BEGIN Exercise materials

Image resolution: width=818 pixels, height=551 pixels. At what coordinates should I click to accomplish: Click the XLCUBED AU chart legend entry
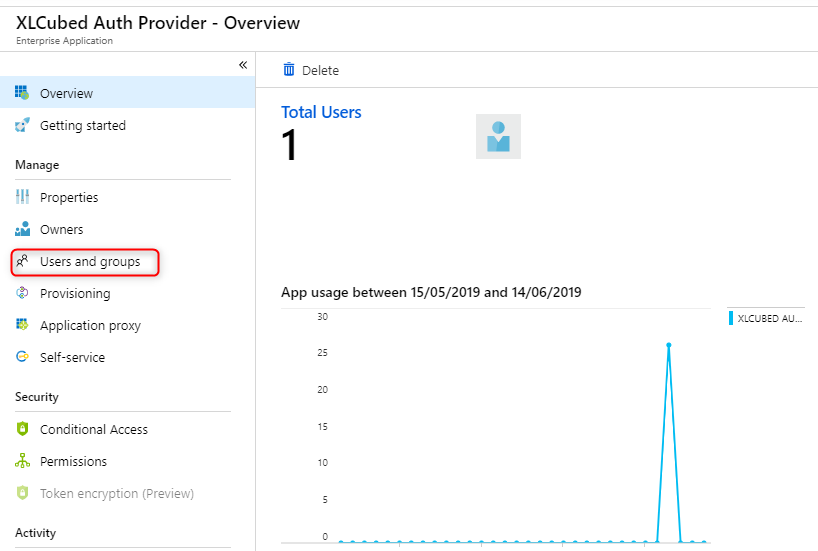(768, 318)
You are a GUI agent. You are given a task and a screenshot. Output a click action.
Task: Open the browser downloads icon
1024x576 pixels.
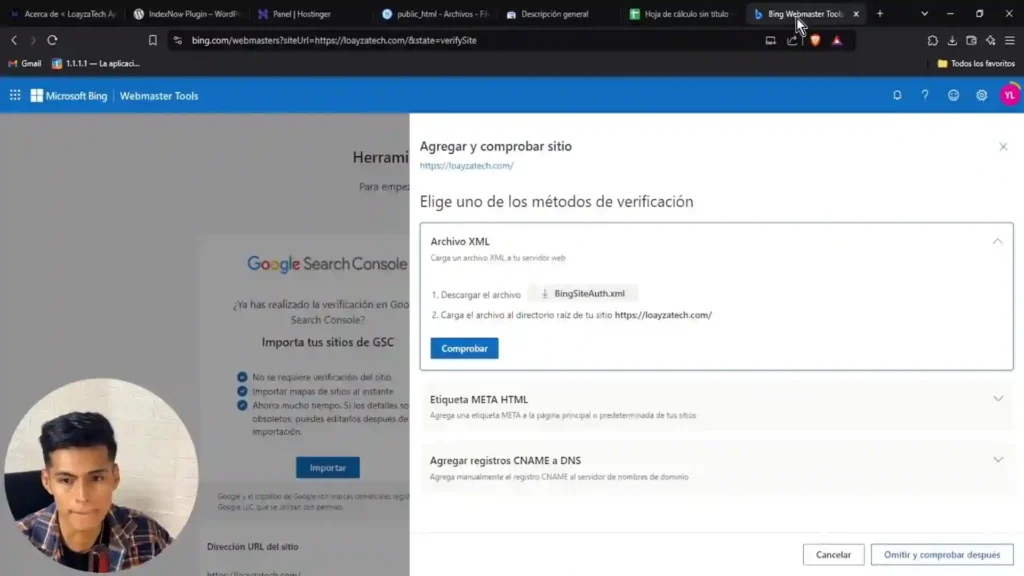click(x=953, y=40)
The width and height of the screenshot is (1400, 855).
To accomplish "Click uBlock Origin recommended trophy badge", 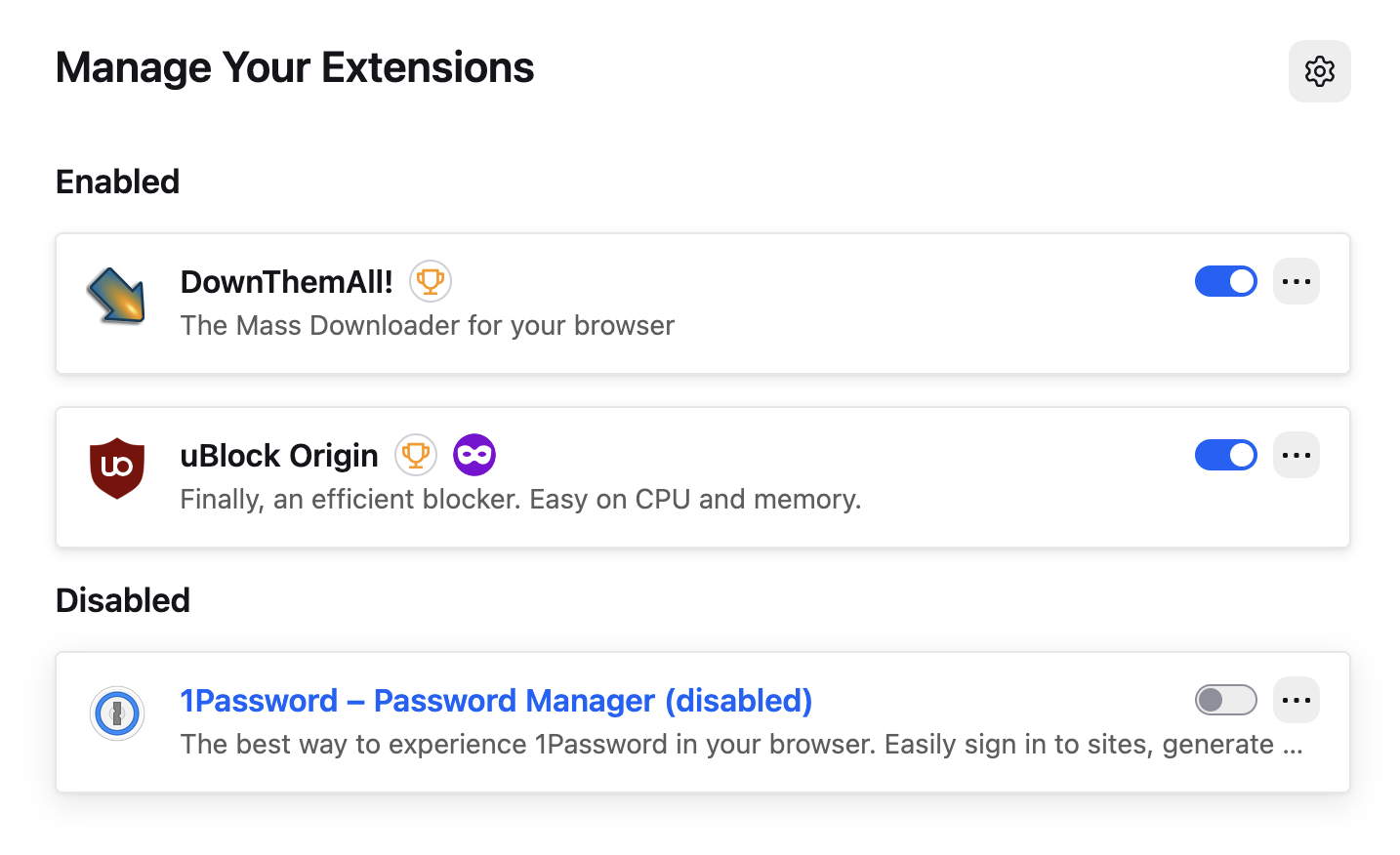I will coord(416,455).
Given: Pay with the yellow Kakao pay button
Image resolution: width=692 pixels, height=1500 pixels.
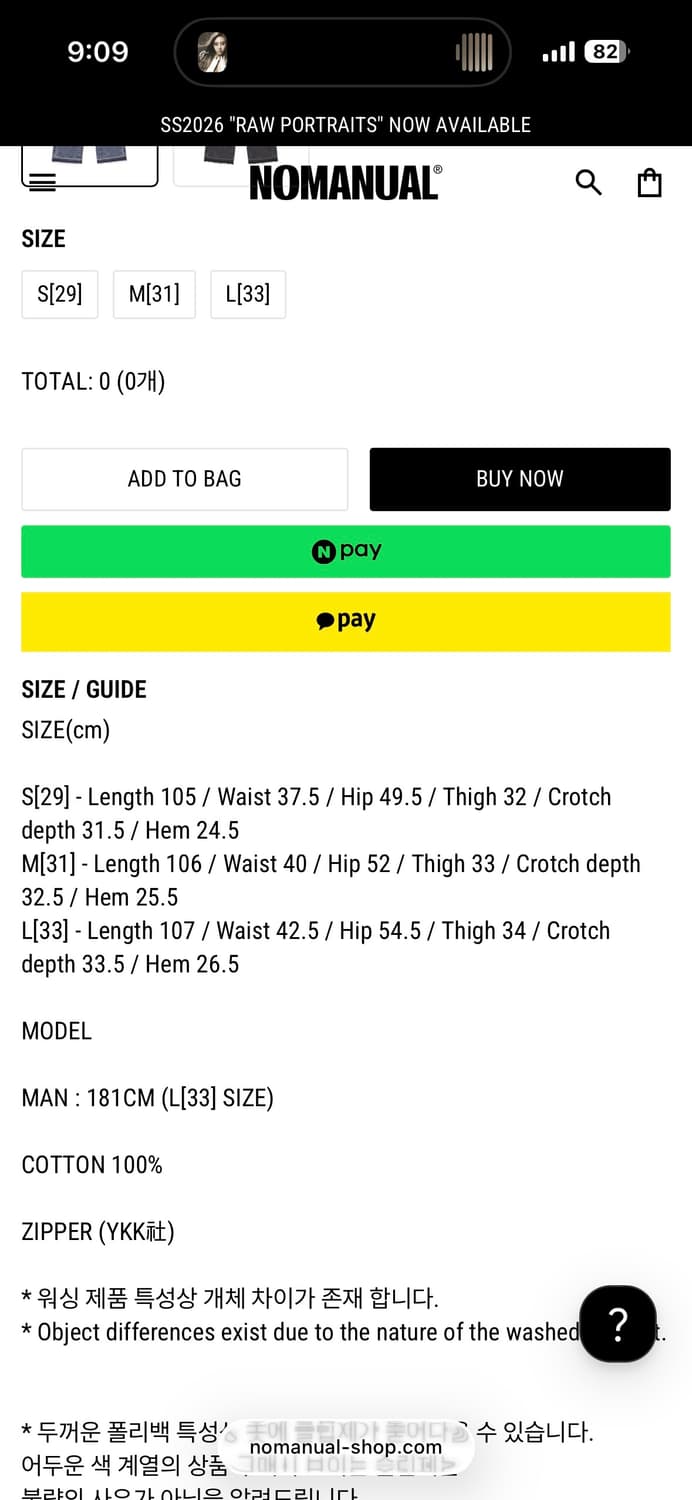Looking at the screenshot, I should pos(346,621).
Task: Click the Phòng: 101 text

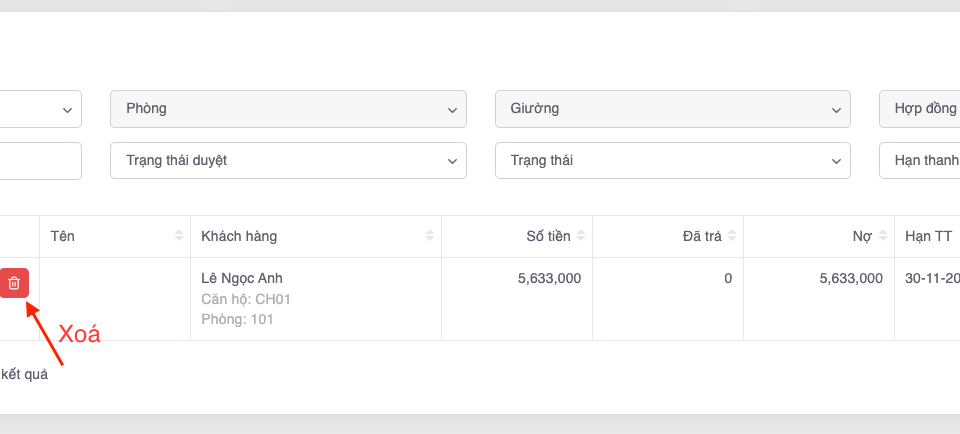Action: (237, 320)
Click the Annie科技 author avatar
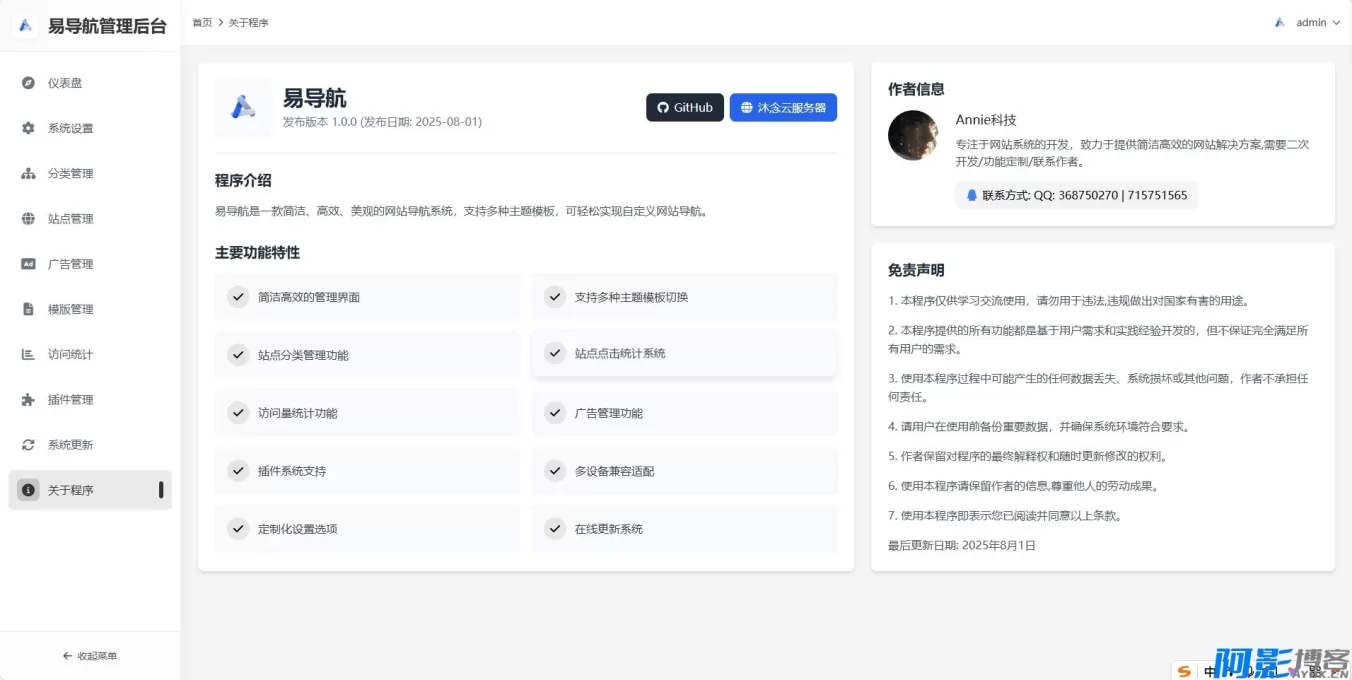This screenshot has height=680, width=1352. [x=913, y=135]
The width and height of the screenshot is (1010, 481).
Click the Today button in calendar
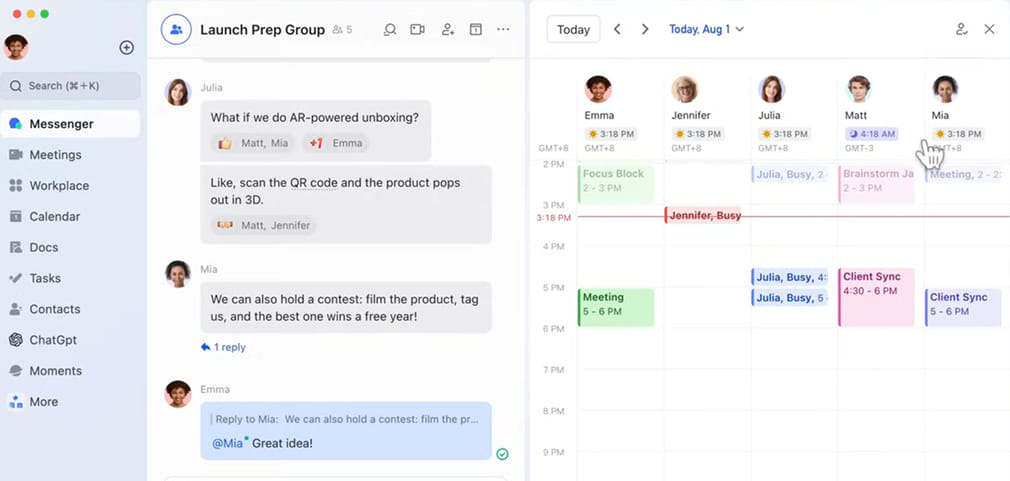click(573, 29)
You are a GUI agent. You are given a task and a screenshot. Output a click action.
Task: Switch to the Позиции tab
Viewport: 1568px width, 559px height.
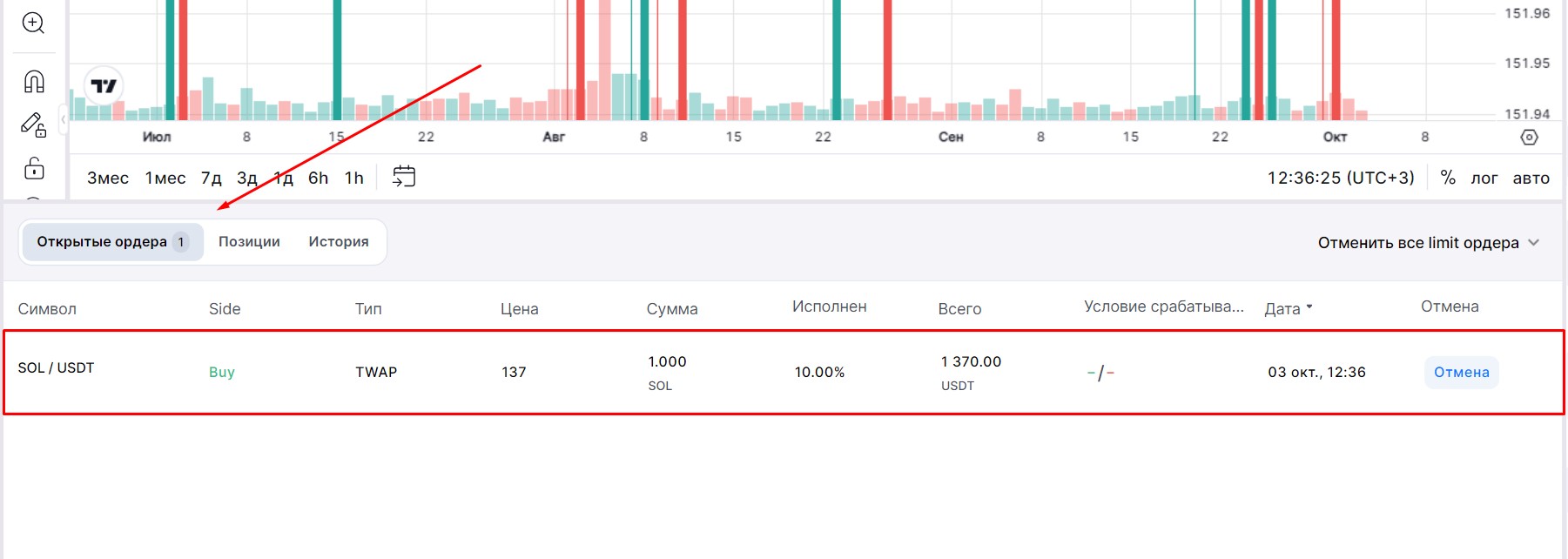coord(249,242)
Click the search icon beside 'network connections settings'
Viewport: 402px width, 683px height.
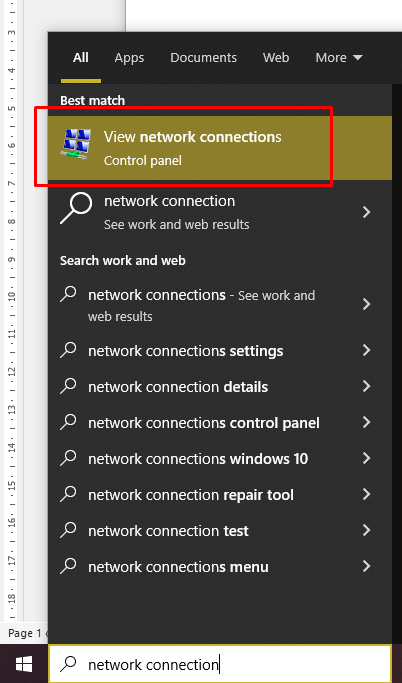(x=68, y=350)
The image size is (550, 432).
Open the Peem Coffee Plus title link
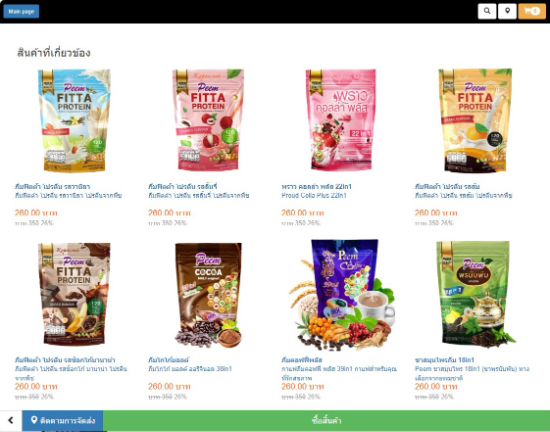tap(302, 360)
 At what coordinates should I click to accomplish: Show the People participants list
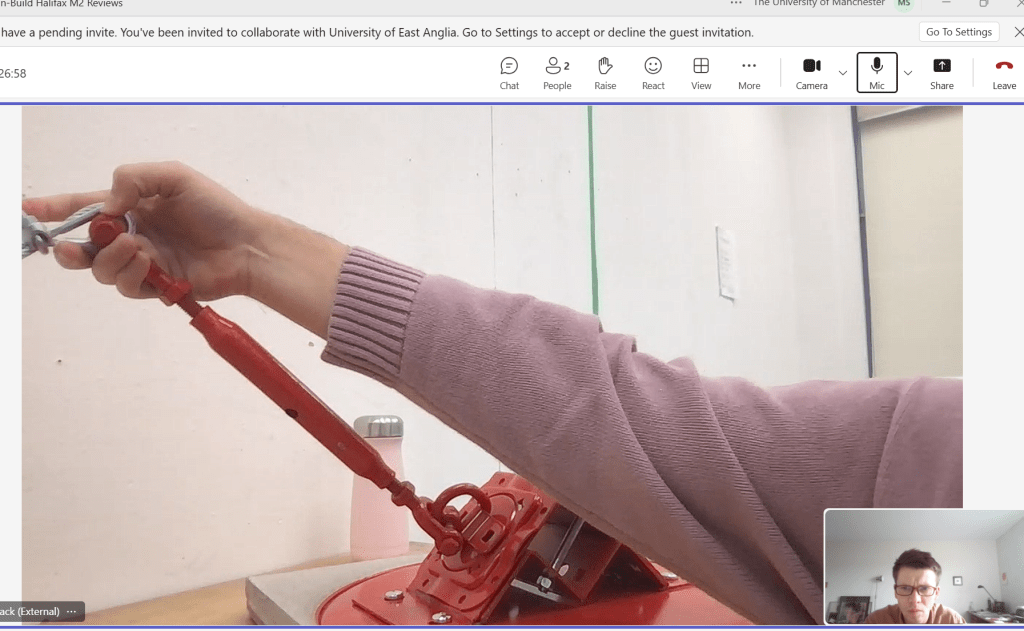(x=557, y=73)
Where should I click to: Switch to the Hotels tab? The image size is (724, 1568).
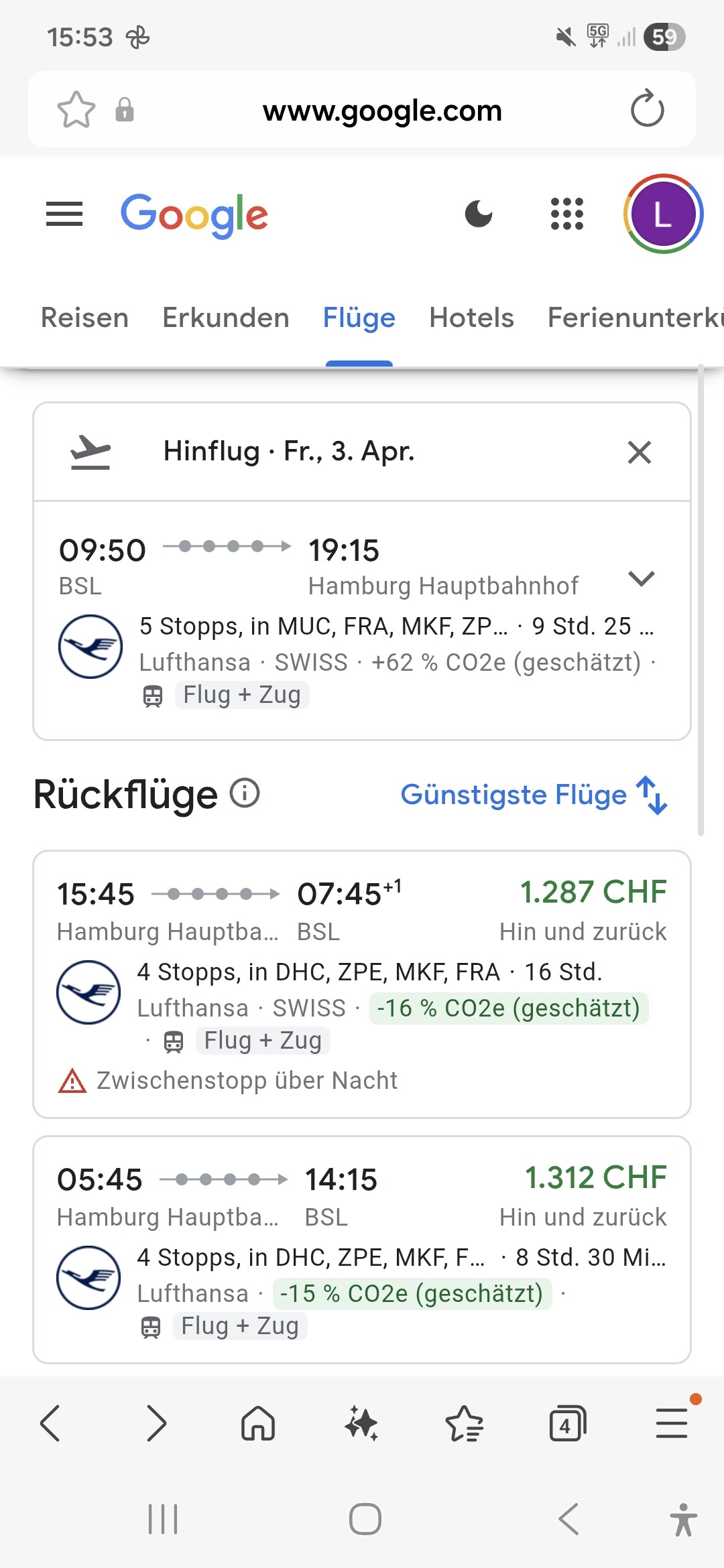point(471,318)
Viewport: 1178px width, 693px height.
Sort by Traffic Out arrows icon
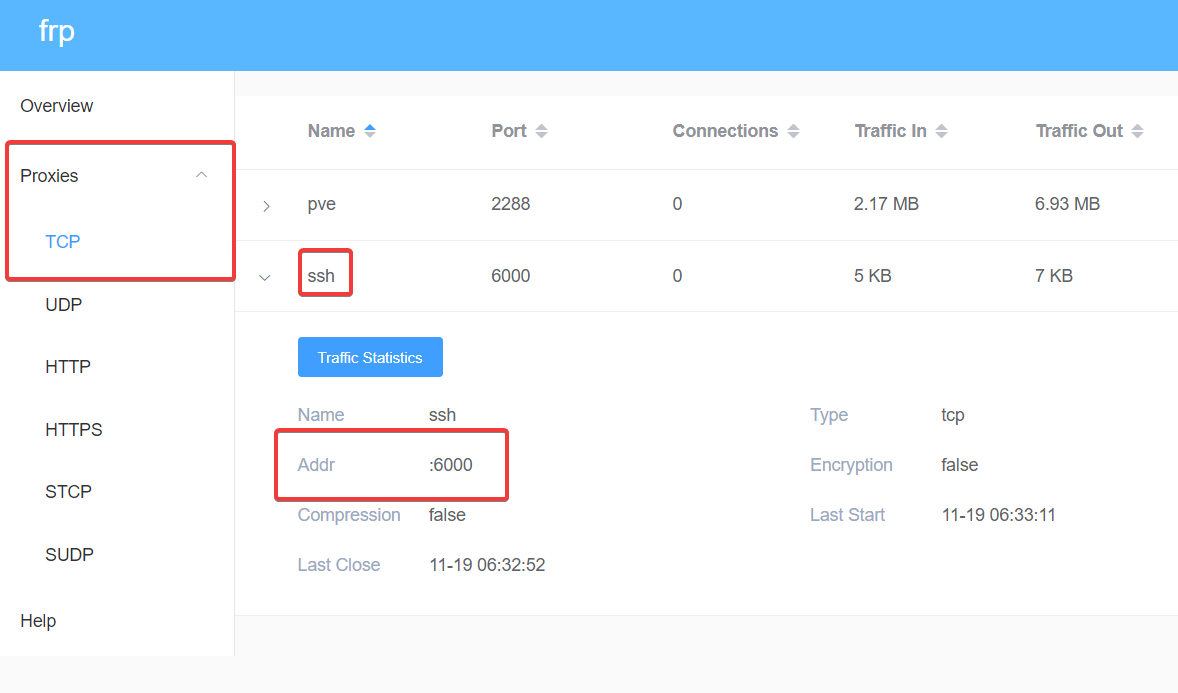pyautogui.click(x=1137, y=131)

END Exercise materials

Task prompt: Everything from the line containing "Click the search" through the end of the data should be printed exactly, line for line, except the pictures.

Exercise answer:
Click the search icon beside 'network connections settings'
Viewport: 402px width, 683px height.
(x=68, y=350)
The image size is (550, 432).
Open the Peem Coffee Plus title link
tap(302, 360)
 At what coordinates should I click to accomplish: Show the People participants list
(x=557, y=73)
Where should I click to: Switch to the Hotels tab? The image size is (724, 1568).
point(471,318)
Viewport: 1178px width, 693px height.
Sort by Traffic Out arrows icon
pyautogui.click(x=1137, y=131)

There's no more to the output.